* Stored data:

§

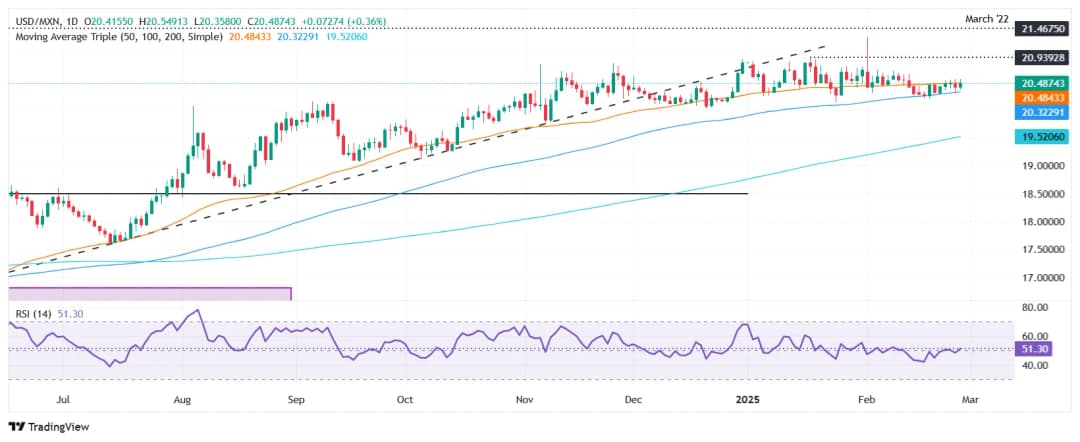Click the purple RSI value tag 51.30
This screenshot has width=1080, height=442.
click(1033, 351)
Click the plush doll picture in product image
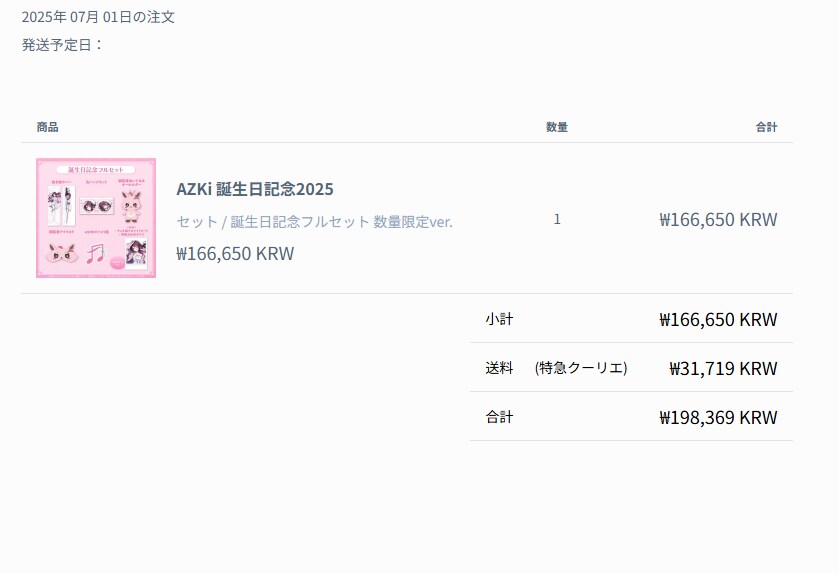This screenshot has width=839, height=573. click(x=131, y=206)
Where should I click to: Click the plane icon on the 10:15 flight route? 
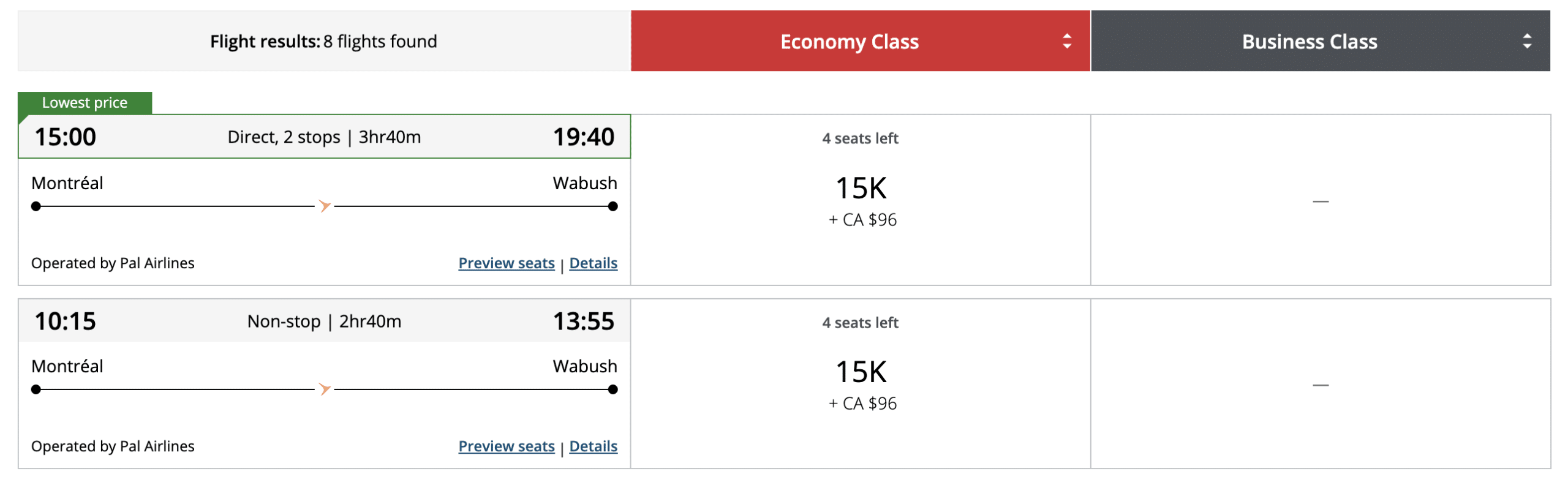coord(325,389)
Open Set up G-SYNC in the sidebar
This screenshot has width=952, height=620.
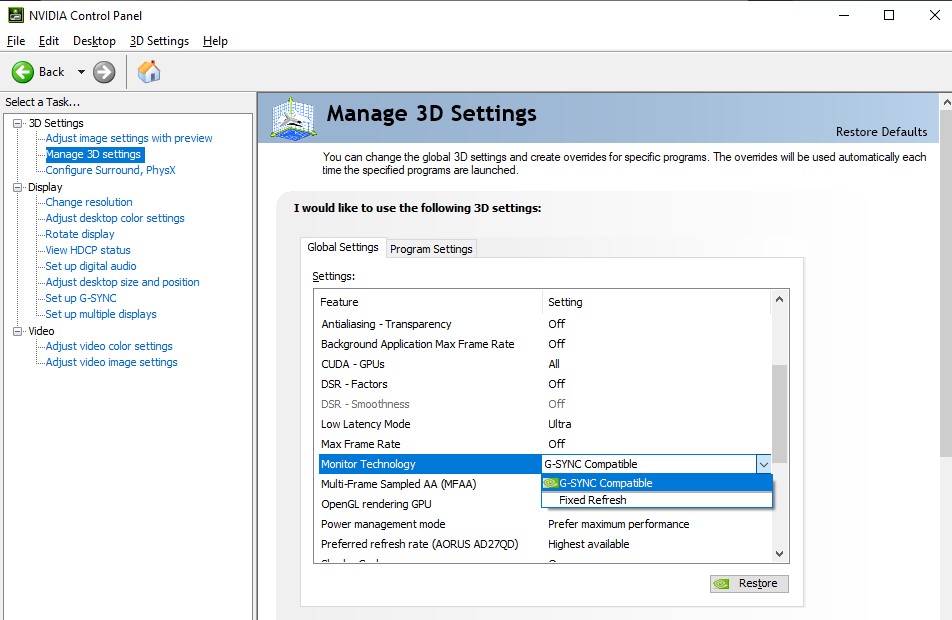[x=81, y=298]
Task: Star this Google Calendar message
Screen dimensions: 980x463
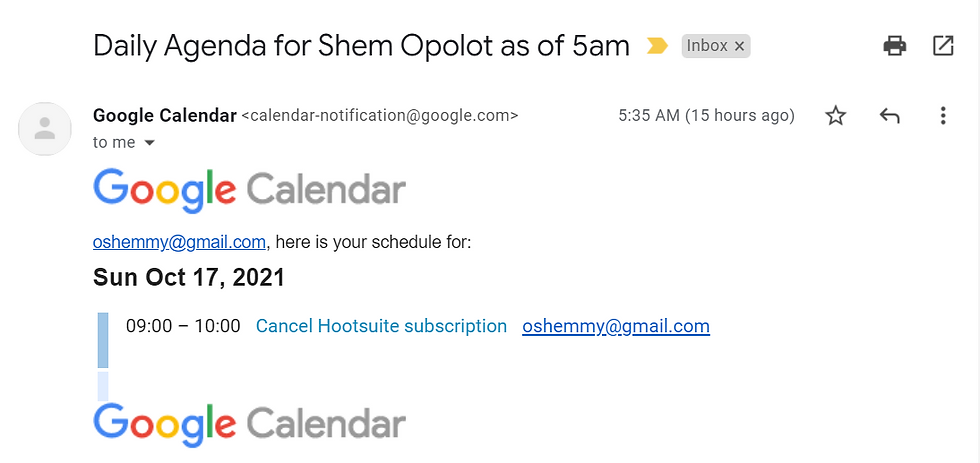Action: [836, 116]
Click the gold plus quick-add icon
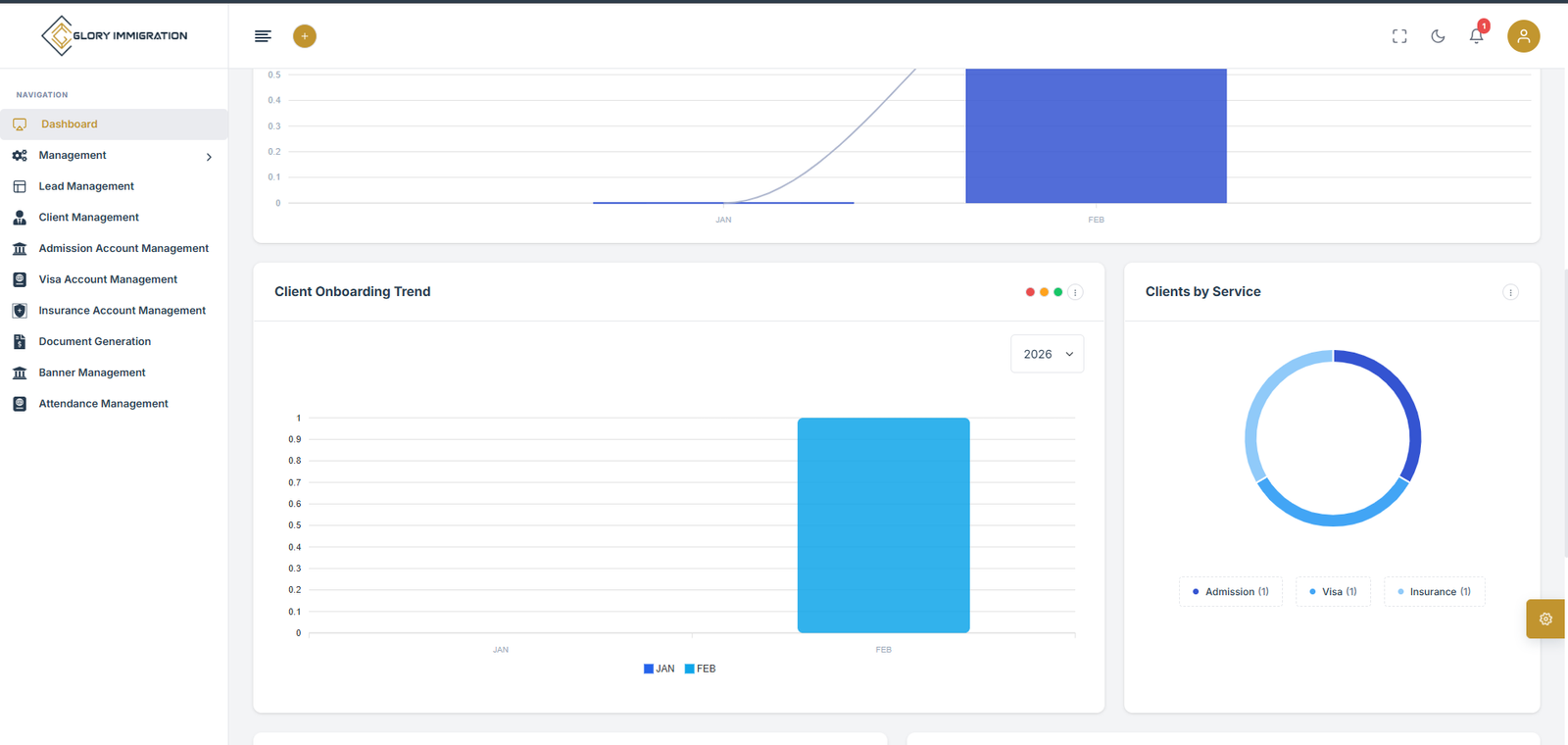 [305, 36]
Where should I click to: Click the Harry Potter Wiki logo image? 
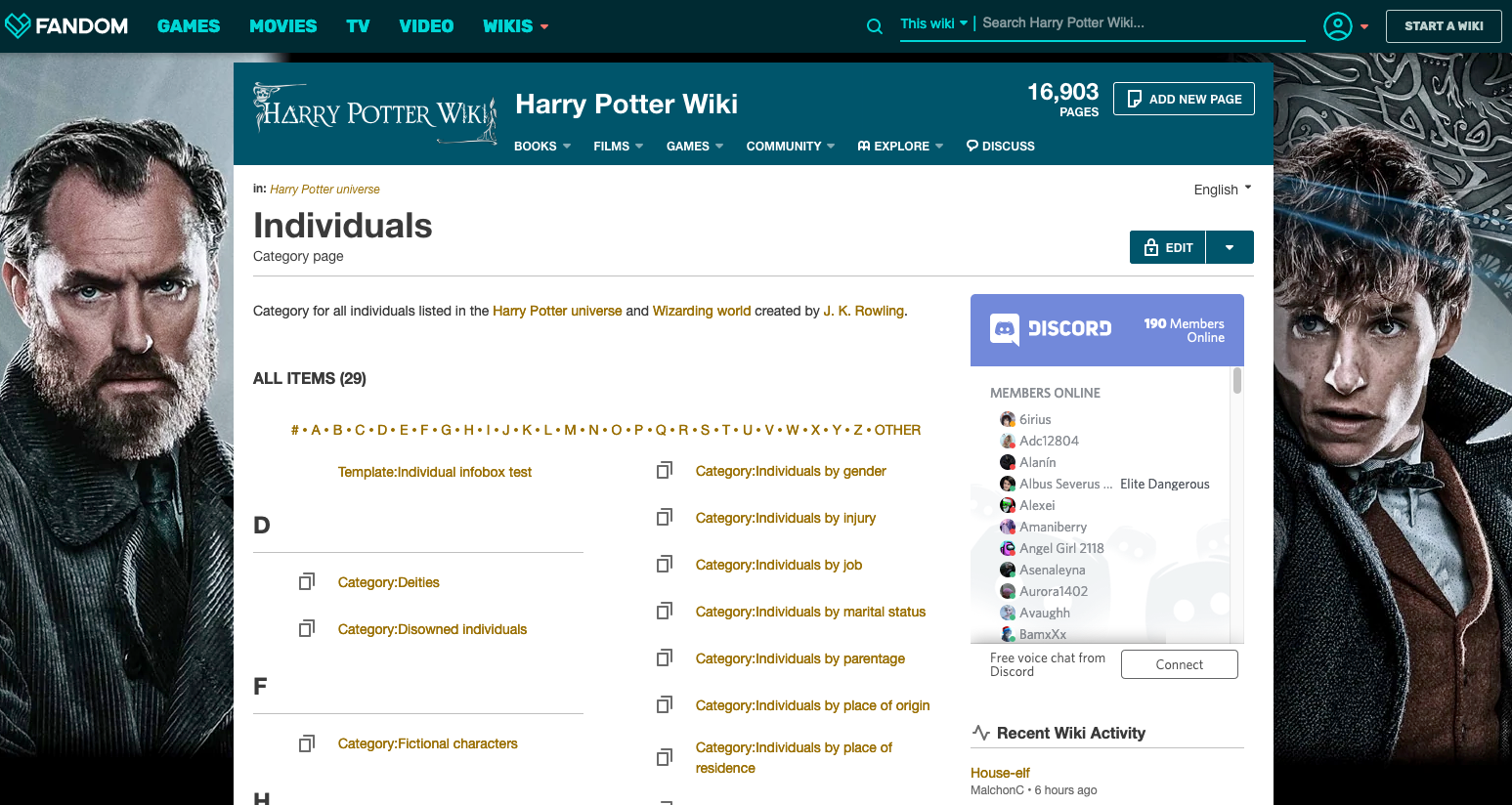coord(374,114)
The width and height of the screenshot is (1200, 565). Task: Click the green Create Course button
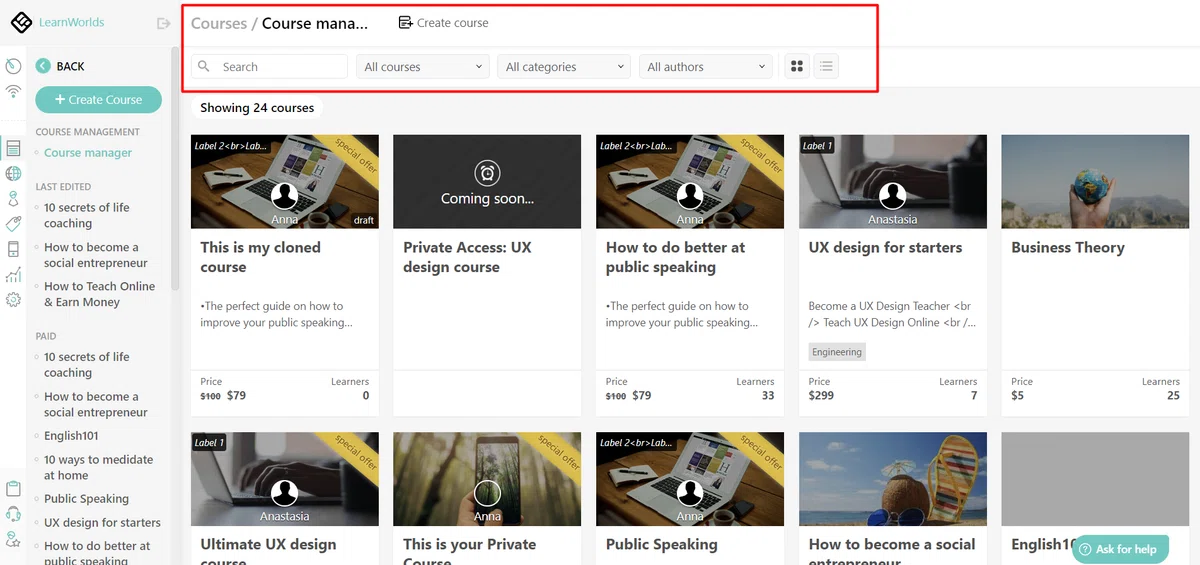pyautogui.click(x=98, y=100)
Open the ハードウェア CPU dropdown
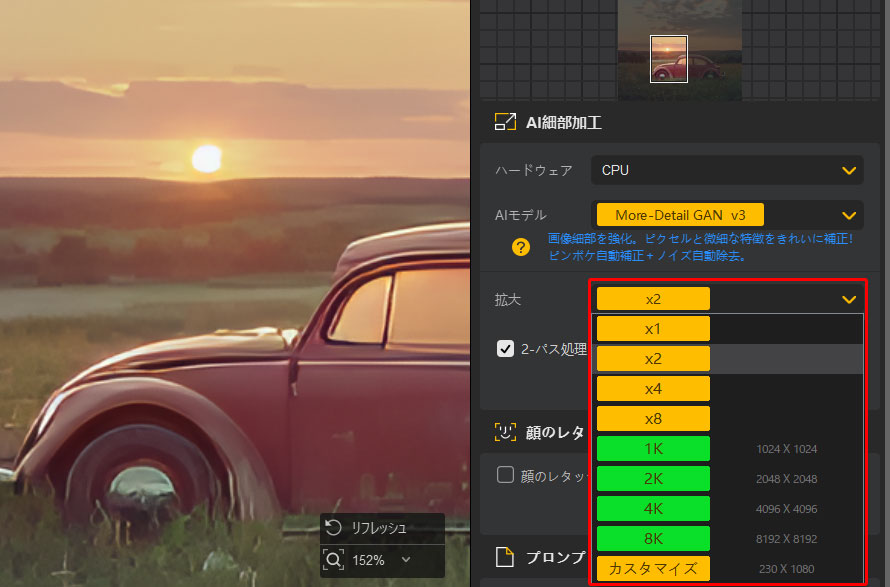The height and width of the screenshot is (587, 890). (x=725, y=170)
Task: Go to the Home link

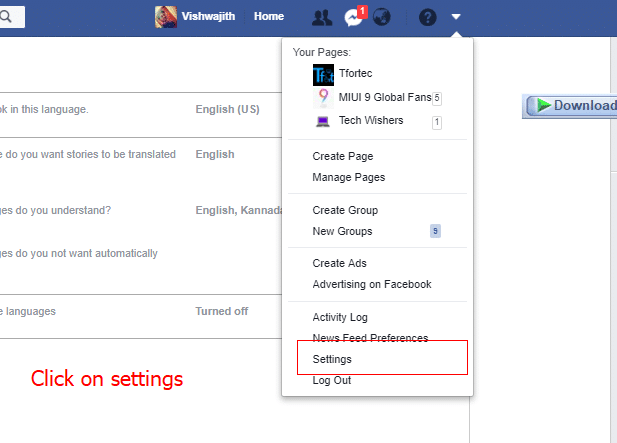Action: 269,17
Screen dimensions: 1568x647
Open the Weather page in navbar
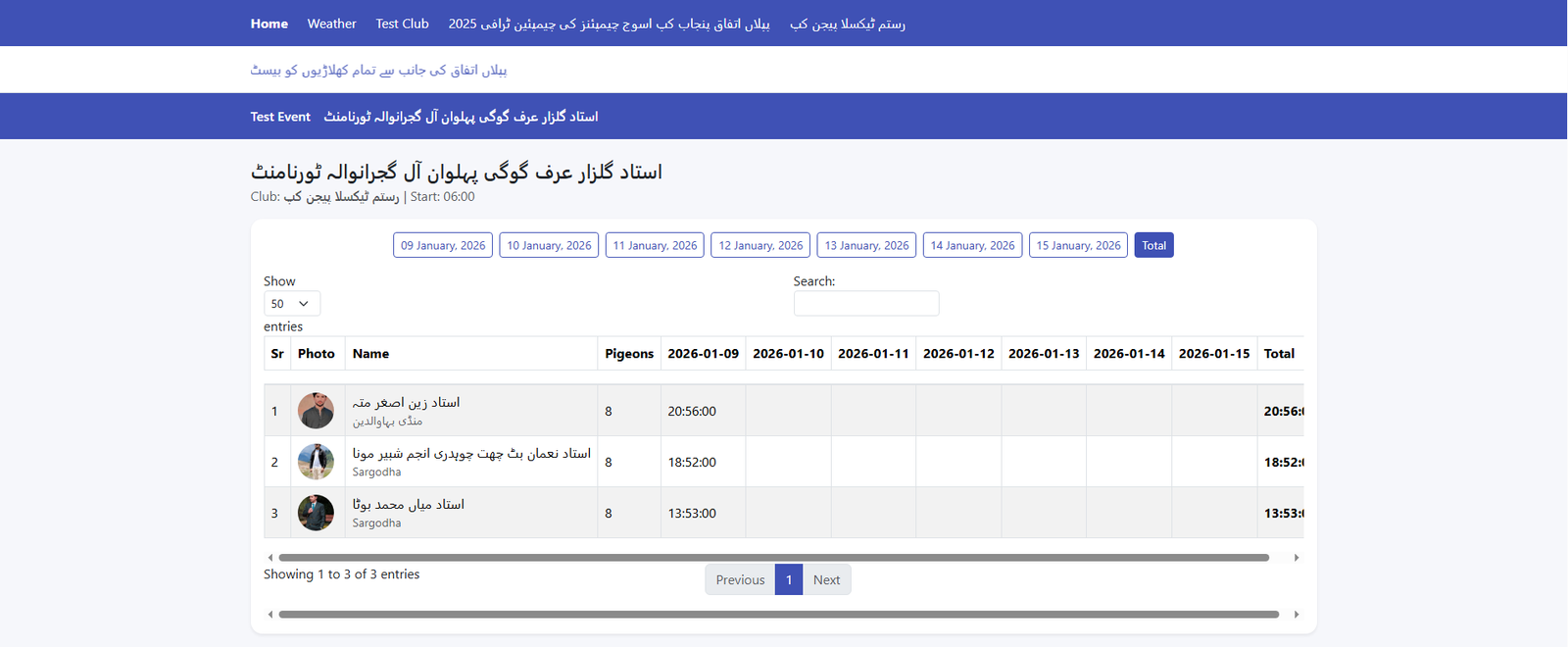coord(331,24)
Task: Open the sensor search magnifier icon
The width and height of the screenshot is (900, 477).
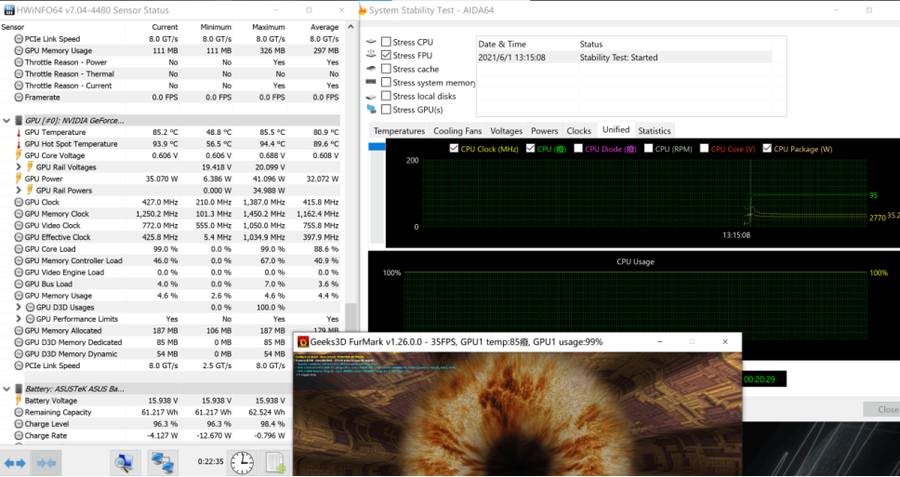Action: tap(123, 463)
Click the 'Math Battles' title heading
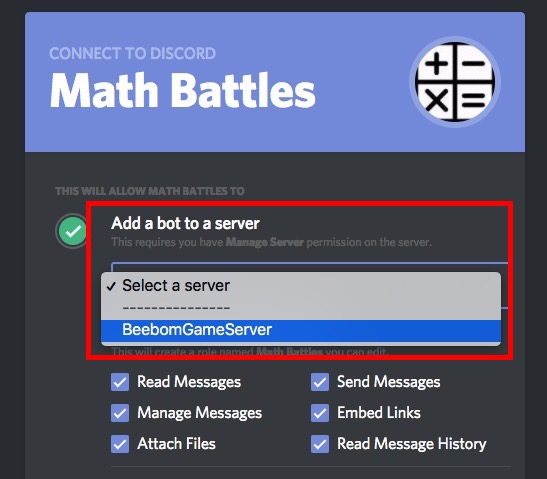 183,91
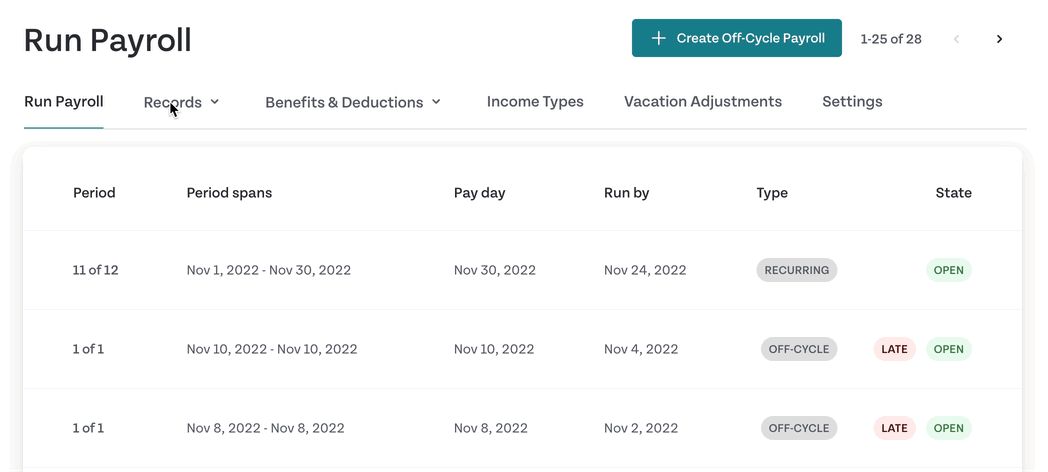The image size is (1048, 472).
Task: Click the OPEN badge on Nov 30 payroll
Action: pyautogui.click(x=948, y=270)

§

Set down exactly, and only, the lines from the one containing "The width and height of the screenshot is (900, 477)." through the last line of the entries. Pictures do not belong in the copy.

The width and height of the screenshot is (900, 477).
Action: tap(123, 463)
Click the 'Math Battles' title heading
 183,91
The image size is (1048, 472).
Task: Click the OPEN badge on Nov 30 payroll
Action: pyautogui.click(x=948, y=270)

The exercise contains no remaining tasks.